▸ WORK INSTRUCTIONS: Format the listing below, from the line containing "Task: Click the 'Round" up to and including its final line, as a Markdown table with the columns "Row" and "Line", giving each line a row number and leaving out any blank lines.

────

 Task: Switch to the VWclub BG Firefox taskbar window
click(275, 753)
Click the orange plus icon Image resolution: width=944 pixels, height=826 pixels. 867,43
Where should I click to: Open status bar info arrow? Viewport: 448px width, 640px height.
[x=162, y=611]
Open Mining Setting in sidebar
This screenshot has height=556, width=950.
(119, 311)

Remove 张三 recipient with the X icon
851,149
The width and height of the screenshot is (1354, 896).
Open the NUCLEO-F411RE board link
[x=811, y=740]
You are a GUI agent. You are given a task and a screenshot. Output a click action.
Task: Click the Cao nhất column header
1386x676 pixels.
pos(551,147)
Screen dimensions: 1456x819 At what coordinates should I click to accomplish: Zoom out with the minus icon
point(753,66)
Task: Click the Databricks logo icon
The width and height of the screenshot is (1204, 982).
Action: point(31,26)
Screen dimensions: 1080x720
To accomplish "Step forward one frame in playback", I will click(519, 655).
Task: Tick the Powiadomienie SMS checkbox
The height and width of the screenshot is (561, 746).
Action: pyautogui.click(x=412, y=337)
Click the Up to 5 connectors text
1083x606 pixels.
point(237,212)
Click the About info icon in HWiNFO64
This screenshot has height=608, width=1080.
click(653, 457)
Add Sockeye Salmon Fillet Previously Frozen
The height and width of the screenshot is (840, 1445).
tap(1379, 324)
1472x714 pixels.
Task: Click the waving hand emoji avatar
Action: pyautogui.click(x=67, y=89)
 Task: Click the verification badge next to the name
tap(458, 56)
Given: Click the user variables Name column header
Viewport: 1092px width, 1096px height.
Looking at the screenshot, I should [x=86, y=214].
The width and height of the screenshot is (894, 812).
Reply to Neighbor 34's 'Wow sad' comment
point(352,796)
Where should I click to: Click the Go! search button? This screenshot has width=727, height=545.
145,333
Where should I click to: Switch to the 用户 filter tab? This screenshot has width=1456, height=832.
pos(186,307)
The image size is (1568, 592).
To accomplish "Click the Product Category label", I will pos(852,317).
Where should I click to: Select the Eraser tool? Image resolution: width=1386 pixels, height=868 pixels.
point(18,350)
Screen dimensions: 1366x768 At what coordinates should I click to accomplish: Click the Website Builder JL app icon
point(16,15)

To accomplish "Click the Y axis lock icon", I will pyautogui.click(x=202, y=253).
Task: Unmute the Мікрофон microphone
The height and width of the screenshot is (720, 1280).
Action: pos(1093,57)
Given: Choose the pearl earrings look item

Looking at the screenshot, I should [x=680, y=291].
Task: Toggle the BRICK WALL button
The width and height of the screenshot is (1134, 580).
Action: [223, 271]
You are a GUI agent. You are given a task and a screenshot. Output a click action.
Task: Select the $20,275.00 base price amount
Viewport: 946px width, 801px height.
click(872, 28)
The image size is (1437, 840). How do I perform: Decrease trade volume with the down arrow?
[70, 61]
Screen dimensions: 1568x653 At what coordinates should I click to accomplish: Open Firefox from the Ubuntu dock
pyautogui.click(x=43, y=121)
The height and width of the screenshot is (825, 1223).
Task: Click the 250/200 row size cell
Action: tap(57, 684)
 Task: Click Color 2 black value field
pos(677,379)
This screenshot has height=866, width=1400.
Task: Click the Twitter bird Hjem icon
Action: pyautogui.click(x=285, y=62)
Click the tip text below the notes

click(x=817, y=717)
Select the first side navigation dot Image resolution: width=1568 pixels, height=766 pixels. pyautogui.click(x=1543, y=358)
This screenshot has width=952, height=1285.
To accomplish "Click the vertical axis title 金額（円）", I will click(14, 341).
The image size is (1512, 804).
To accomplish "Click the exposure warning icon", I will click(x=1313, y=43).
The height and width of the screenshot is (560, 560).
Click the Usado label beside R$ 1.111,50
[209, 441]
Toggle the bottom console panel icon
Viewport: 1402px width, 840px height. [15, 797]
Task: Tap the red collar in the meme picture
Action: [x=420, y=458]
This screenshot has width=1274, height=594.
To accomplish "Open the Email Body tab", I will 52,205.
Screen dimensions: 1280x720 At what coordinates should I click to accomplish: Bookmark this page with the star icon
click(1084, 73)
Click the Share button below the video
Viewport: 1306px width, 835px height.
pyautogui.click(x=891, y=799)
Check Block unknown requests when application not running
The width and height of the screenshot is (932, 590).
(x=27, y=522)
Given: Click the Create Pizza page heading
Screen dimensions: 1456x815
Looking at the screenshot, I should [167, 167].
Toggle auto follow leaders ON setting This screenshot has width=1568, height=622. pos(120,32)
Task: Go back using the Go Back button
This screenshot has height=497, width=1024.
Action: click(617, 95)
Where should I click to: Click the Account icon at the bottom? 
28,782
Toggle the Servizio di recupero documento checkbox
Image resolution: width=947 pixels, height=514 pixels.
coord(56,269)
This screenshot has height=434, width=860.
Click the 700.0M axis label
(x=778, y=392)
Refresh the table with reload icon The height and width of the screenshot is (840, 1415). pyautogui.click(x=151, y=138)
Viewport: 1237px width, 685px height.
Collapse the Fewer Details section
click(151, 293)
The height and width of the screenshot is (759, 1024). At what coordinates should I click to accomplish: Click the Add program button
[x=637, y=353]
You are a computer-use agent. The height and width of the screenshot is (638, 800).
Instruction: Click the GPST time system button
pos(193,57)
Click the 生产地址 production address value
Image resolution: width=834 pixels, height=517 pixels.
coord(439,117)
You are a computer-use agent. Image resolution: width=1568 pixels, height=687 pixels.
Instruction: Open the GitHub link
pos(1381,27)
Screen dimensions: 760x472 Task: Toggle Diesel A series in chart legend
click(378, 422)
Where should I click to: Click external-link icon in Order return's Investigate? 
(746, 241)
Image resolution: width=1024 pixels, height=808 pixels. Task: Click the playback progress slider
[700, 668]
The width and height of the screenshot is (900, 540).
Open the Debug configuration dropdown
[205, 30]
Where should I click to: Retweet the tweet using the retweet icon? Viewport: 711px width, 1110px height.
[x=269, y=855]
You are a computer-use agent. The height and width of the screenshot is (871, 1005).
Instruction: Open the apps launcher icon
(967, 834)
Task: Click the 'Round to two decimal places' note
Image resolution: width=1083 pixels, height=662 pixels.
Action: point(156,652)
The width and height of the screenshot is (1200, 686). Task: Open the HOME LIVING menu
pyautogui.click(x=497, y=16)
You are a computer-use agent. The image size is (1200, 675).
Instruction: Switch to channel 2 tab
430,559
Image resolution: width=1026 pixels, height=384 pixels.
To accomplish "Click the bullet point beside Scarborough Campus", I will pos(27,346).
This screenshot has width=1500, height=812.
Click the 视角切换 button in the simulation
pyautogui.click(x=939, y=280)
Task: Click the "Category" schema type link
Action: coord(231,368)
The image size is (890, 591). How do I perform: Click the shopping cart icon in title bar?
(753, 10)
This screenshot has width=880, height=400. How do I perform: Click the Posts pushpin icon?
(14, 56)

────

▸ OUTPUT FOR THIS TASK:
| Row | Line |
|---|---|
| 1 | Task: Click the 'Round to two decimal places' note |
| 2 | Image resolution: width=1083 pixels, height=662 pixels. |
| 3 | Action: point(156,652) |
| 4 | The width and height of the screenshot is (1200, 686). Task: Open the HOME LIVING menu |
| 5 | pyautogui.click(x=497, y=16) |
| 6 | You are a computer-use agent. The image size is (1200, 675). |
| 7 | Instruction: Switch to channel 2 tab |
| 8 | 430,559 |
| 9 | Image resolution: width=1026 pixels, height=384 pixels. |
| 10 | To accomplish "Click the bullet point beside Scarborough Campus", I will pos(27,346). |
| 11 | This screenshot has width=1500, height=812. |
| 12 | Click the 视角切换 button in the simulation |
| 13 | pyautogui.click(x=939, y=280) |
| 14 | Task: Click the "Category" schema type link |
| 15 | Action: coord(231,368) |
| 16 | The image size is (890, 591). How do I perform: Click the shopping cart icon in title bar? |
| 17 | (753, 10) |
| 18 | This screenshot has width=880, height=400. How do I perform: Click the Posts pushpin icon? |
| 19 | (14, 56) |